For going by train from KIX to Kyoto, you should purchase a one-day JR West Kansai Area Pass. It will give you access to the Haruka Express train, which is the only option that takes you directly to Kyoto from Kansai Airport Station. The pass also provides unlimited access to other JR trains between Kansai Airport, Nara, Kyoto, and Himeji for one full day. For foreign tourists, the cost of the pass is ¥2,200 if purchased in advance. The journey by train takes around 75 minutes to reach Kyoto. When activating the pass, you will need to show your passport. For those who already have a Japan Rail Pass, the Haruka Express is free.
Read our guide to getting from Kansai Airport to Kyoto for more info.
As one of Japan’s most popular tourist destinations, there are also numerous buses to Kyoto from Tokyo and other major cities. Check Kosoku Bus for route information and fares.
Getting around Kyoto
Kyoto has two subway lines: the Tozai Line (running east to west), and the Karasuma Line (north to south). Karasuma-Oike Station is where you transfer between lines. The Tozai Line connects to the Keihan Line, which runs north-south and can be used to reach Gion, southern Kyoto, and several attractions on the eastern side of the city. Kyoto’s subways are easy to navigate and provide convenient transportation, but the lines are limited to the city center. Fares vary from ¥210 to ¥340 depending on distance, and a one-day subway pass will set you back ¥600. Trains run on the subway from about 5:30 am until 11:30 pm—slightly earlier than you may be used to if you’re coming from Tokyo.
The bus network in Kyoto is a great way to reach many attractions, especially those in the north of Kyoto. Geared towards tourists, the bus system has Japanese as well as English announcements and signage. There are two different bus companies in Kyoto: the green-and-white Kyoto City Buses, and the red-and-white Kyoto Buses. The green-and-white line is great for exploring the city, while the red-and-white line connects the suburbs. Note that the buses often have overlapping bus numbers. For city buses, the price is fixed at ¥230, but we suggest you purchase a one-day pass for unlimited bus rides in one day. The cost is ¥500 for adults and ¥250 for children under 12. Or you can buy the unlimited subway and bus 1-day pass for ¥900, or 2-day pass for ¥1,700.

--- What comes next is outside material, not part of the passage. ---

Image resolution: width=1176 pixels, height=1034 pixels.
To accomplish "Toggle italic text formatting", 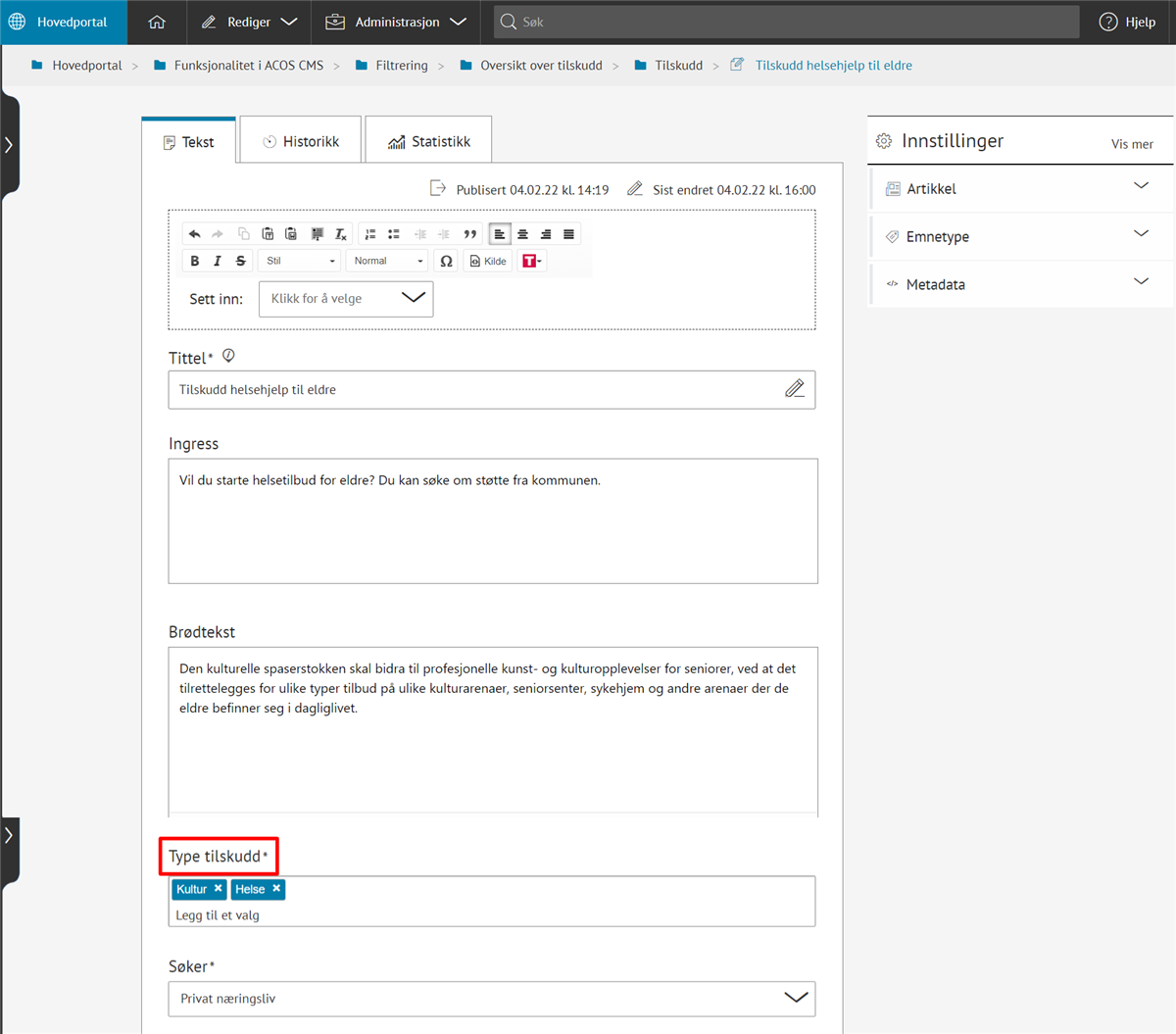I will 218,261.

Cycling around Kyoto is not an uncommon way of getting around. It’s economical, environmentally friendly, and easily supported by the city’s flat and well maintained roads. Bike rental shops in Kyoto are very accessible. Many sightseeing districts offer this service, as it is a great way for tourists to see the sights without the side effect of traffic congestion. There are many different types of packages and prices provided by bike rental shops, depending on location. Some shops such as in Demachiyanagi, and Kitaoji (near Kitaoji subway and bus station), may rent bikes for a base fee of around ¥500 per day, and an extra ¥250 to keep it till 10 a.m in the next morning.
Where to go and what to do in Kyoto
Strolling around the Imperial Palace and Sentō Imperial Palace in central Kyoto, Katsura Imperial Villa in western Kyoto, or Shugakuin Imperial Villa in northern Kyoto, is cheap, convenient, and a visual treat.
In Kyoto, you can almost run into a shrine or temple around every corner. Among the surplus of holy sites, the two that we highly recommend are Kinkaku-ji (Rokuon-ji) and Kiyomizu-dera—just two of 14 World Heritage sites in Kyoto.